Numerous development projects worldwide have trained smallholder farmers in sustainable agricultural methods, but sustainable farming methods mean more manual labour. In the common sales structures of smallholders, this additional effort is not reflected in the profit.
The digital revolution, which has penetrated and changed all areas of life in recent years, has also reached rural regions in India. But although mobile phones, smartphones and Internet are now widespread within villages, little has changed in the distribution channels of smallholder farmers and dependence on middlemen remains strong.
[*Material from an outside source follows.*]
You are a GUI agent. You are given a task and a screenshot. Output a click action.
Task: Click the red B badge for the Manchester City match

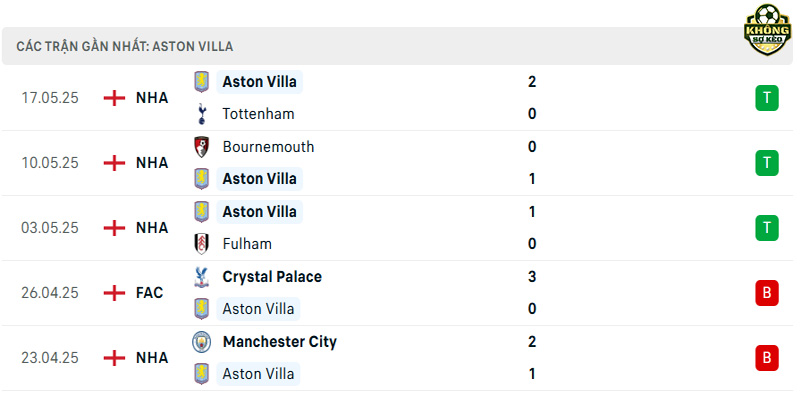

Amar Khamar, which means ‘my farm’, offers smallholder farmers in West Bengal in India an alternative. Through the online platform www.amarkhamar.com and the outlet of Amar Khamar in Kolkata, the farmers’ produce is sold fairly and directly from the farmer to the customer. The vast majority of Amar Khamar’s farmers are women, as it is common in this region for women to farm while men work as day labourers. The increased income of the women farmers directly benefits the family and especially the children.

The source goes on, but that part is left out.